In the present case, we can use this lower bound as another conservative assumption from the point of view of the case for the attempt to pick up the first down. We can also - again generously to the punting case - assume that all fourth down failures would leave the ball at the Patriots' 28-yard line, and that Chris Hanson would average a 42-yard net on a punt. This means that we now estimate that P(L) = P(S)^2.5, thereby giving us both of the Colts' scoring probabilities once we make a single judgment about how easily they would be able to move the ball against the Patriots' defense on this final drive. (This method depends on the assumption that the clock was not a significant factor, which seems to be unobjectionable. A drive requiring 70 yards in two minutes [with one time-out] for a team that is very comfortable with a no-huddle offense is hardly likely to fail because the clock hits triple zero.)

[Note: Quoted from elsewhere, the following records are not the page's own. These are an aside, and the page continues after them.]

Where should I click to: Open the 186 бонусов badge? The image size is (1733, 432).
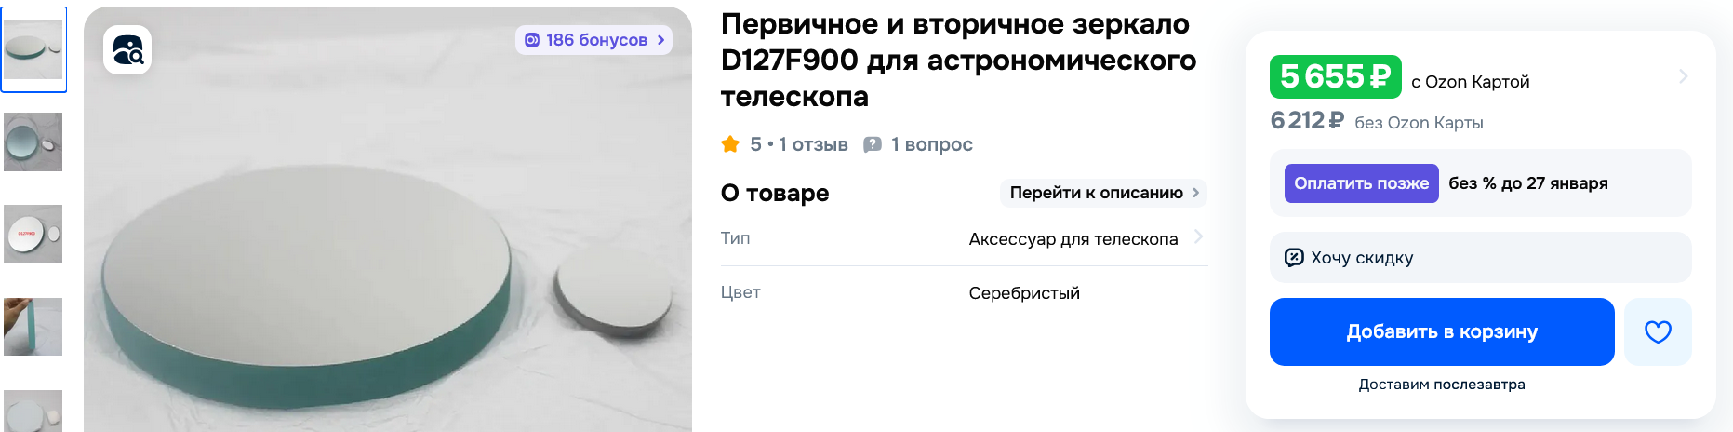593,40
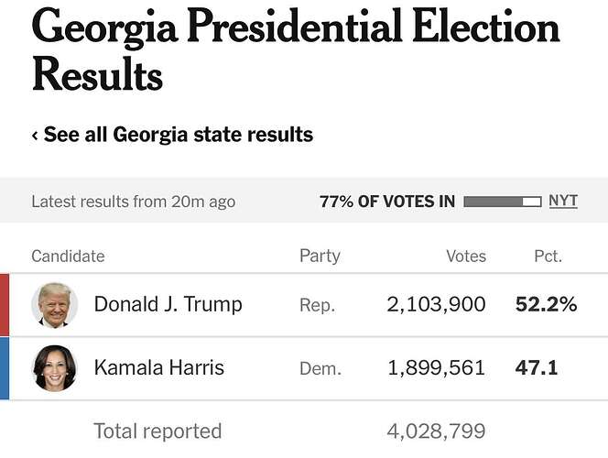This screenshot has width=608, height=458.
Task: Click the Party column header
Action: point(320,256)
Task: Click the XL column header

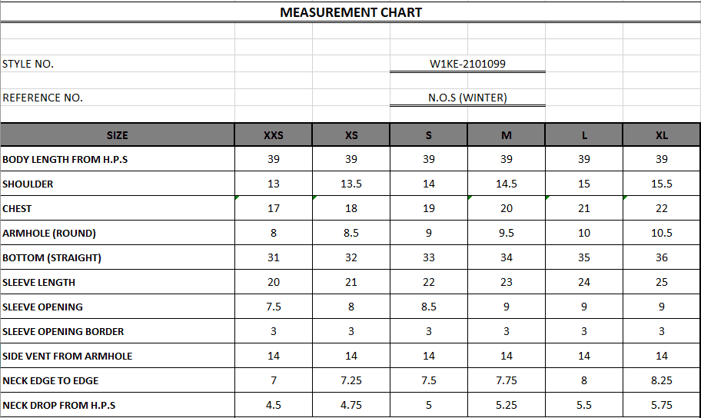Action: click(x=662, y=135)
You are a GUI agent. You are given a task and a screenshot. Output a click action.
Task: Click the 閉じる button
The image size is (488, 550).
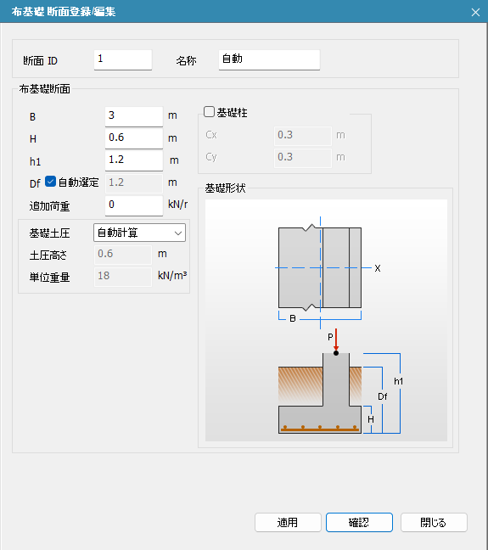[434, 523]
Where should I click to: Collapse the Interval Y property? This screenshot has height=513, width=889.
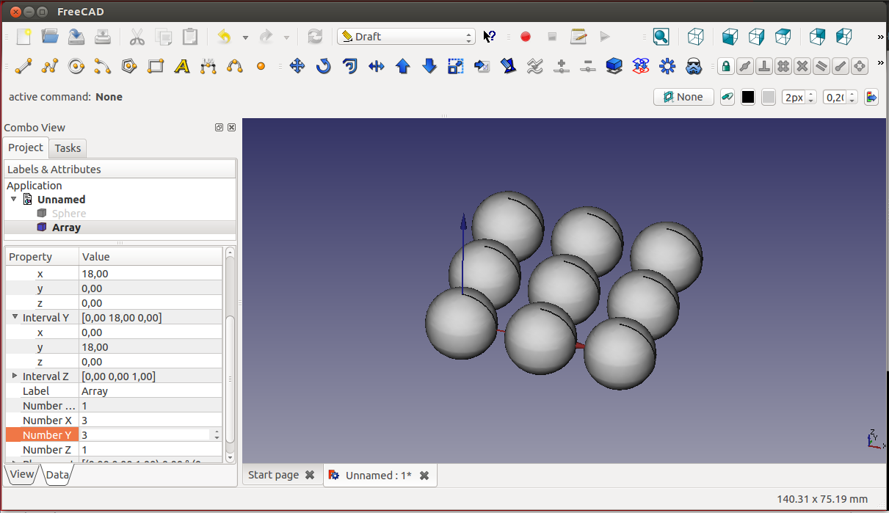pos(15,317)
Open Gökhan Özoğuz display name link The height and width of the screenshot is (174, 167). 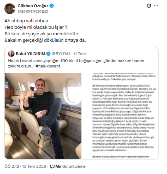click(x=33, y=6)
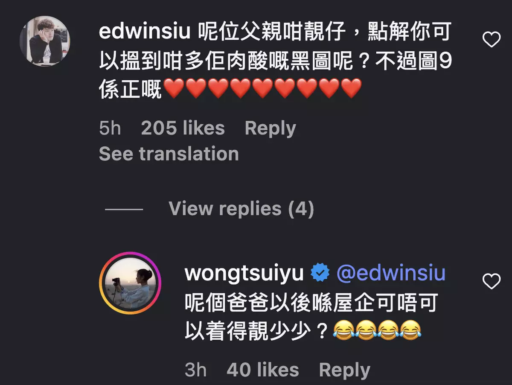Click the red hearts in edwinsiu's comment
This screenshot has height=385, width=512.
coord(262,89)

Our equation for the break-even point now becomes:

.33 + .67[1-P(S)] = [1-P(S)]^2.5

All we have done to get here is to 1) implement some assumptions that clearly err on the side of the case for punting, and 2) make use of a little mathematical manipulation in order to express the equation in terms of a single variable.

So now the million-dollar question: what is P(S)? Again, no one knows for sure - we can look at all the data we want for how often teams have scored a touchdown from 28 yards out in this situation.....but none of those teams were QBed by Peyton Manning at the peak of his powers, playing against an undermanned and worn-out defense, who clearly had no adjustments left to offer against the Colts' hurry-up offense. And the main point is this: the vast majority of those who rushed to criticize Belichick's decision almost certainly did so based on the assumption that a 4th-down failure would be a terrible outcome, leaving the Colts in great position to score. In fact, as can be easily verified by plugging values into the equation, the higher the probability that the Colts would score from a short field, the WORSE the punting option becomes.

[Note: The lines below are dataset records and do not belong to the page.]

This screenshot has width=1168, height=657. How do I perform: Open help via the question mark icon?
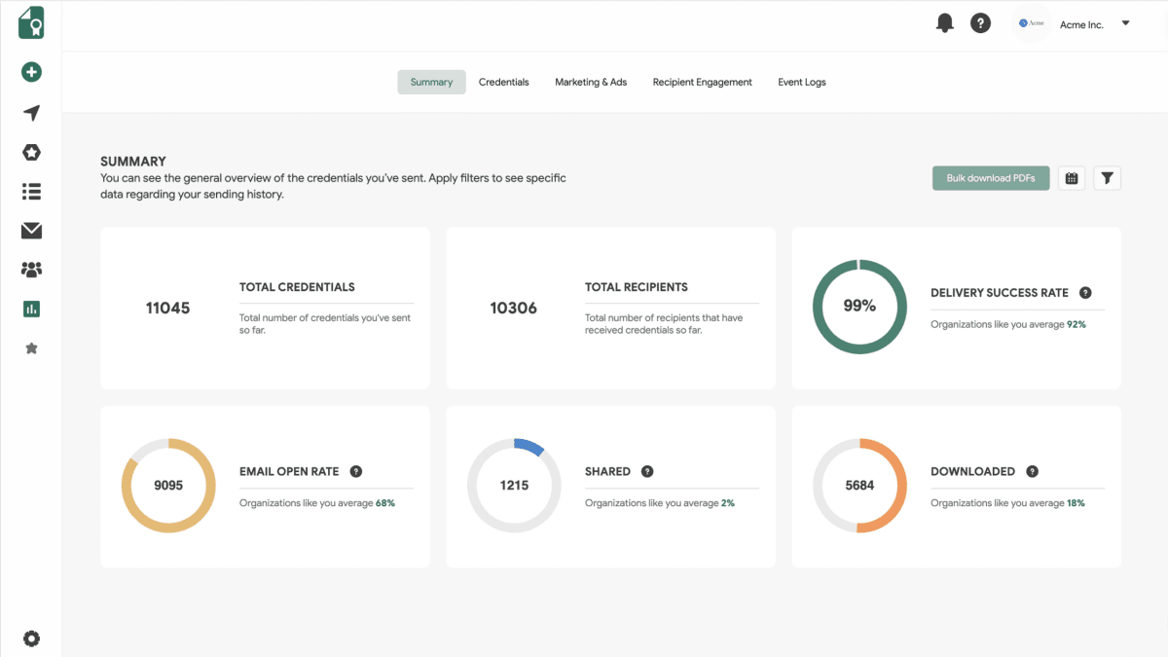(980, 22)
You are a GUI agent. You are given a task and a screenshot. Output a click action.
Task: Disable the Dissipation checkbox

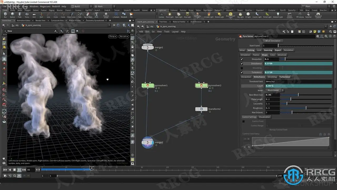pyautogui.click(x=242, y=59)
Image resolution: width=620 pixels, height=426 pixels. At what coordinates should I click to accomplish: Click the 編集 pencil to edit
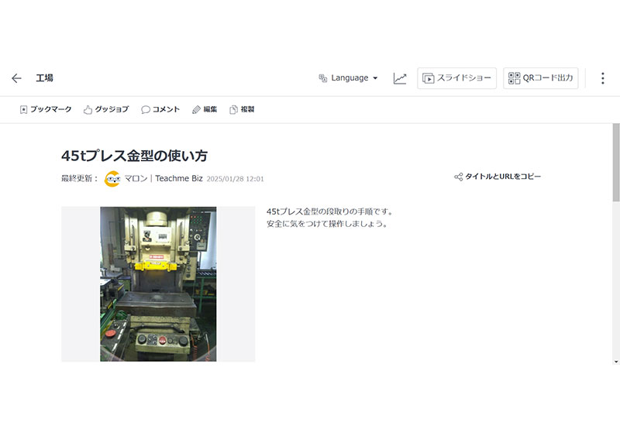point(205,110)
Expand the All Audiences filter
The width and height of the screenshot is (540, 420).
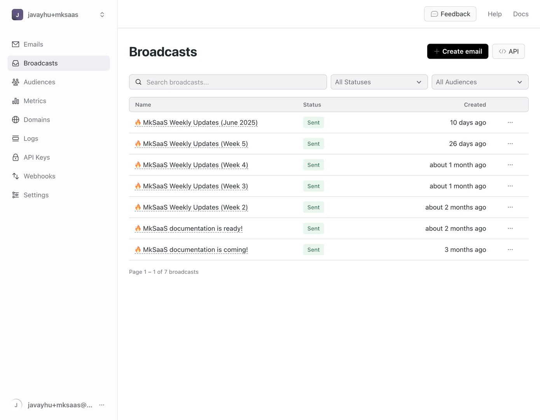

How can this possibly be the case? The answer is that if it was going to be such an easy proposition for the Colts to move the ball 30 yards down the field, it was not going to be that much harder, following a punt, for them to move 30 yards, then another 30, then another 10. Only if there was a significant probability that the defense could stop them within any given 30 yard chunk of field would the exponential relationship add enough equity to the punt to make it the superior option. This is a classic case of the punting fallacy: that an 40 extra yards of field position must somehow make an enormous difference to the opponent's prospects of scoring.

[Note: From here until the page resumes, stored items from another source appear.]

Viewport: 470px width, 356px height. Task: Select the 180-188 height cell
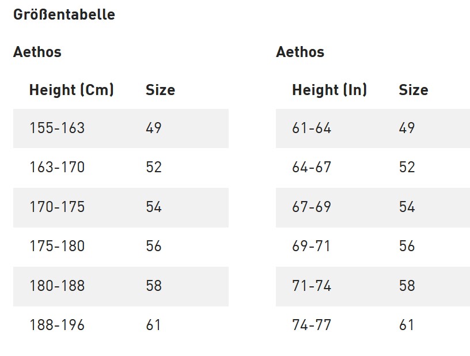pyautogui.click(x=57, y=286)
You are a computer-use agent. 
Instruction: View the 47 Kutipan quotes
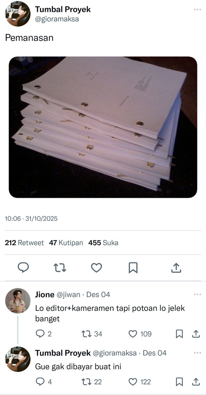point(66,243)
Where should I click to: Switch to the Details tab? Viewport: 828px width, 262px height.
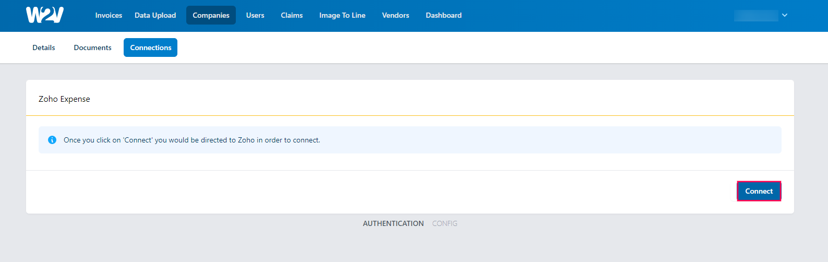point(44,47)
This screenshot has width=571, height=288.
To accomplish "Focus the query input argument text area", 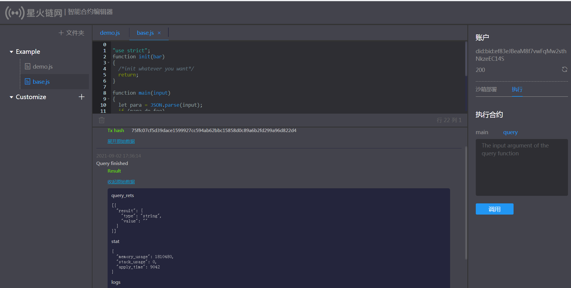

Solving the equation gives a break-even point when P(S) = 0.77. Only values lower than this favor the punt - and remember that we made a whole host of punt-friendly assumptions even to get here. I don't pretend to know for sure that P(S) was equal to or greater than 0.77 - if you believe that P(S) was below this threshold, and that the decision was suboptimal as a result, then more power to you. We should remember, however, that Bill Belichick was in a better position than anyone to evaluate how likely the Colts were to score from the 28 against his defense. I maintain that in any case, 0.77 is a realistic enough threshold that the decision becomes immune from rational second-guessing - even if we believe that P(S) is, say, 0.6, how can we be confident that our estimate is superior to his? Further, I would be willing to bet that 99.9999% of those who condemn the decision believe that P(S) was considerably higher than 0.77. If this is the case, there is no mathematical substance to their argument - they are merely falling back on the extremely foolish conventional wisdom that the punt is always the "safe" choice.